### Problem statement
Gather every line of the items below that contains the word "This", and copy each such line in full.

### Extracted information
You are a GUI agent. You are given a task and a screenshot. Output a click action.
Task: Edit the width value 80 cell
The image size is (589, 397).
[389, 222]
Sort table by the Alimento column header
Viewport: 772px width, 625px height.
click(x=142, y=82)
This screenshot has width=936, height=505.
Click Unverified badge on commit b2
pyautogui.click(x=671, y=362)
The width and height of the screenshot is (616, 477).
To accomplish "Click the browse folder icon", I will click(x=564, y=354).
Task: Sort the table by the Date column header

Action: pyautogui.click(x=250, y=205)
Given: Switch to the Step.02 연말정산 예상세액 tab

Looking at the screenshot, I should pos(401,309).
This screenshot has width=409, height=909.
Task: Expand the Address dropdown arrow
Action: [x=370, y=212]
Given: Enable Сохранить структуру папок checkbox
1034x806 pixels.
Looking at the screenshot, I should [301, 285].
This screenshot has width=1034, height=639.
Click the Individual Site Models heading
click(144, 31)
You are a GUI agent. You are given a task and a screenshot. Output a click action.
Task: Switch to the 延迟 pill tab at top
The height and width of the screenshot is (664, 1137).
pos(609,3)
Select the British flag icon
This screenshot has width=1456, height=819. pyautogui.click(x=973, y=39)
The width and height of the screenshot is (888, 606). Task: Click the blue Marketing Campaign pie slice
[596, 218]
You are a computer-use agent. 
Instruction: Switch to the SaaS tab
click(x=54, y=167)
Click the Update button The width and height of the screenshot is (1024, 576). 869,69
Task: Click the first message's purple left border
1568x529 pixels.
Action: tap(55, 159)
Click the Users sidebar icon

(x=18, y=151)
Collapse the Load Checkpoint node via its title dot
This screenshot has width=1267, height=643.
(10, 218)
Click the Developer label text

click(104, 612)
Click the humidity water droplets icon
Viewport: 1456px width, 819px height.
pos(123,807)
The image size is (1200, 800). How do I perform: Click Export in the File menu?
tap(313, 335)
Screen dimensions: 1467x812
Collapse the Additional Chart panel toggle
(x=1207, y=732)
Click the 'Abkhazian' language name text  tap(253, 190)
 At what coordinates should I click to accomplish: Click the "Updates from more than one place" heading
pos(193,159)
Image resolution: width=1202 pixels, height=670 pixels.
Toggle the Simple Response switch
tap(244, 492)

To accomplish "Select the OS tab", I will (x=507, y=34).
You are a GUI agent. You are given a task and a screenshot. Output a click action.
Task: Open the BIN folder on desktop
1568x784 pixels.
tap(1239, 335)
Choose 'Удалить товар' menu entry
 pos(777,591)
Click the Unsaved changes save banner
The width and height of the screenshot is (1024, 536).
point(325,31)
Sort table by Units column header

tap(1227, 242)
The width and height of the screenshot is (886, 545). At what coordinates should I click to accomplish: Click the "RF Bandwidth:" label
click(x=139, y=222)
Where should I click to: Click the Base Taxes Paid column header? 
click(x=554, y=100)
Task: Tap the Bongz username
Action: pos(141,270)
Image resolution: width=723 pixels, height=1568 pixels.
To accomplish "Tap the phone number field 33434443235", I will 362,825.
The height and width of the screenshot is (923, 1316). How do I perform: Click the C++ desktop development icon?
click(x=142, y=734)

### Task solution
This screenshot has width=936, height=505.
This screenshot has width=409, height=909.
This screenshot has width=1034, height=639.
This screenshot has width=1456, height=819. pyautogui.click(x=973, y=39)
This screenshot has width=1267, height=643.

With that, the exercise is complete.